[Start]

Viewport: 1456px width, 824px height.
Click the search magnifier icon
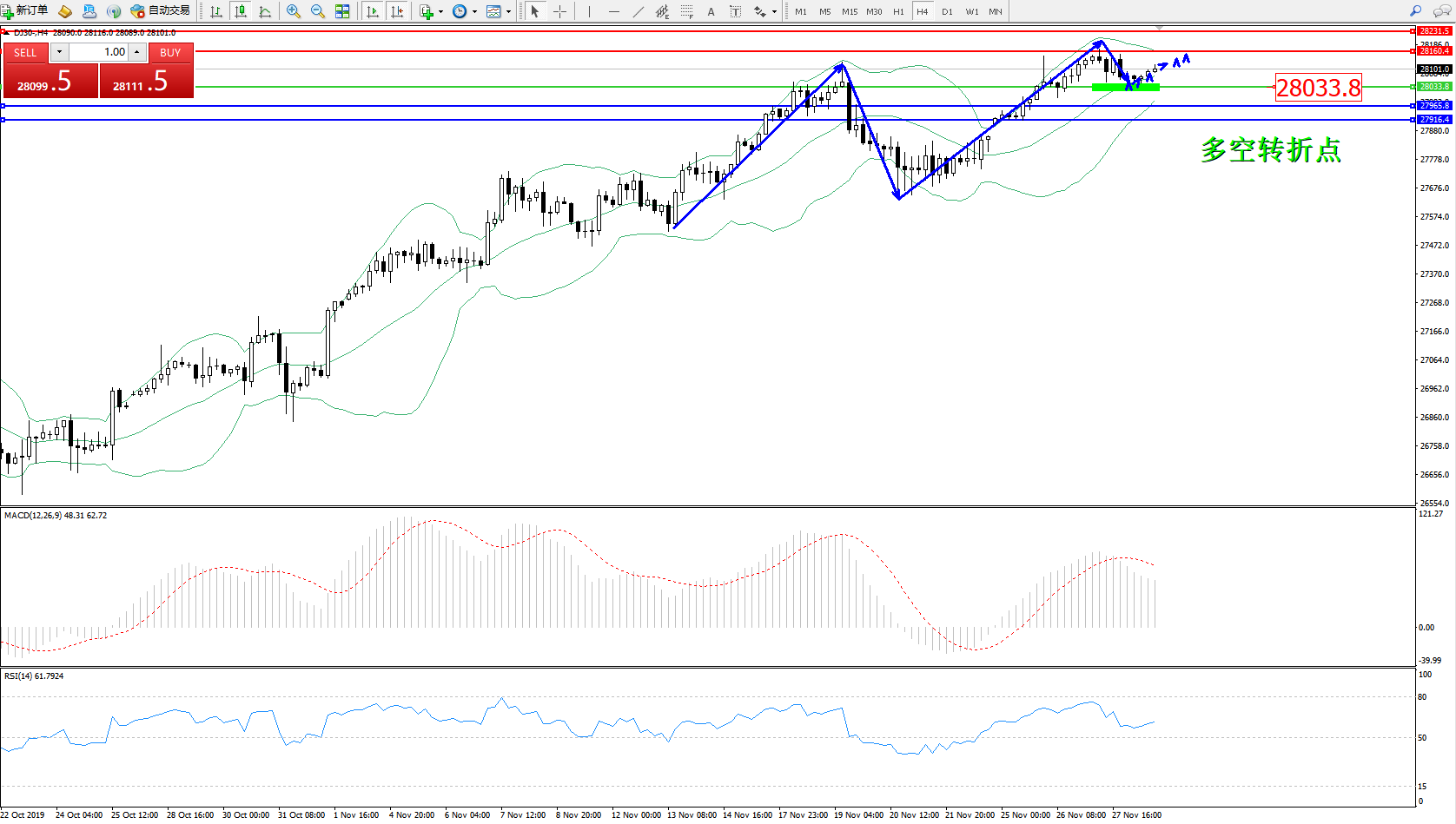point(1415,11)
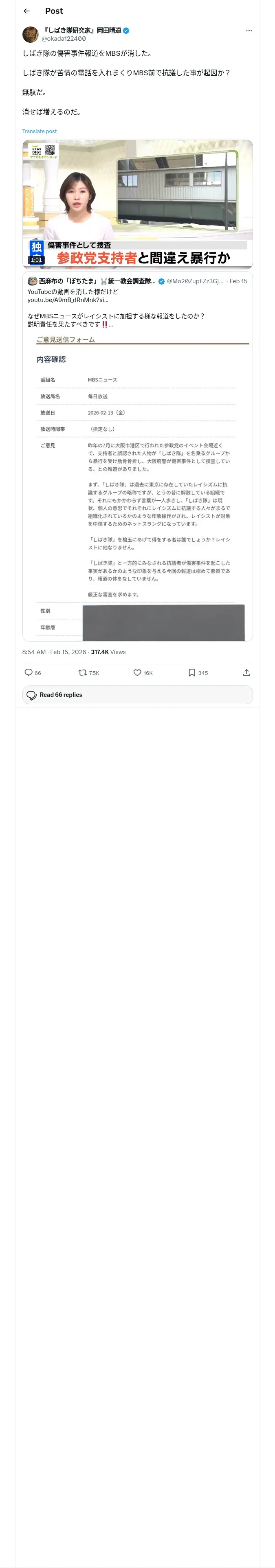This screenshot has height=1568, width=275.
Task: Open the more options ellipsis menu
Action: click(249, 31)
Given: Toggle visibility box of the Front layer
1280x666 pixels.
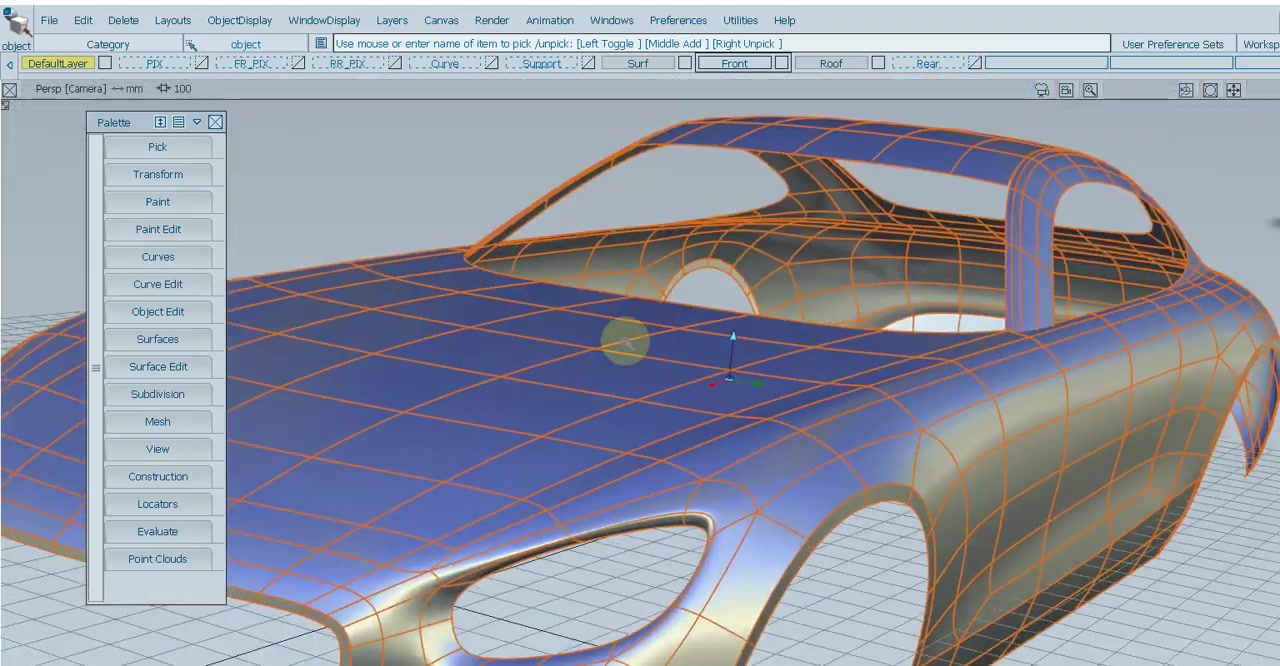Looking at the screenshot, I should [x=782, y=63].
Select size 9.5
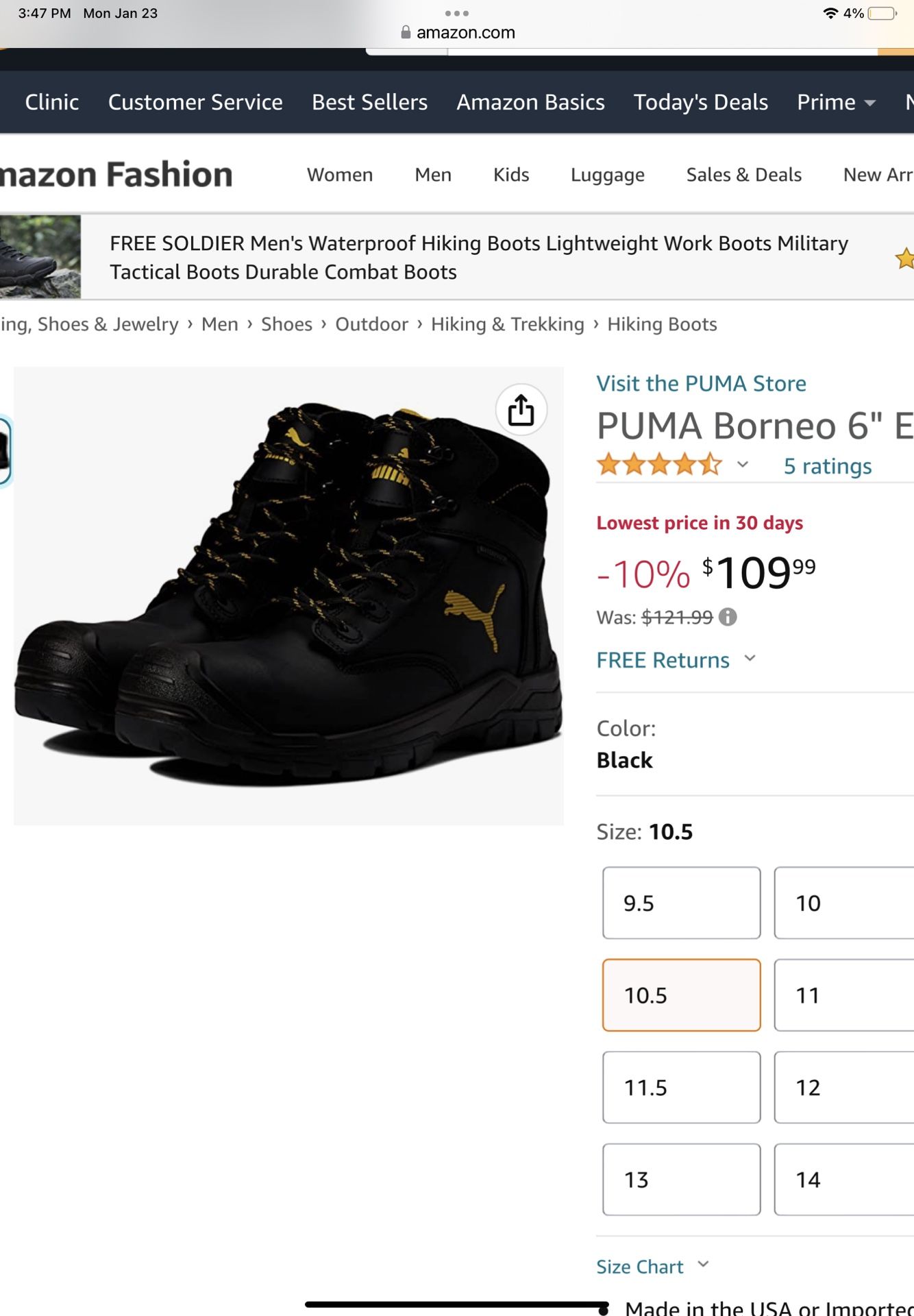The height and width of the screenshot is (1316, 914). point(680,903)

[End]
[Start]

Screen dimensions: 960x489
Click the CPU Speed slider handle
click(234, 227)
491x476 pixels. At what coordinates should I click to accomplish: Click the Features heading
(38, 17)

[End]

**Exercise goal:** Find every line in the records that contains the string "pixels", matching case exactly, and copy each such line in full.

**Written answer:**
1280x666 pixels.
491x476 pixels. At what coordinates should I click to accomplish: Click the Features heading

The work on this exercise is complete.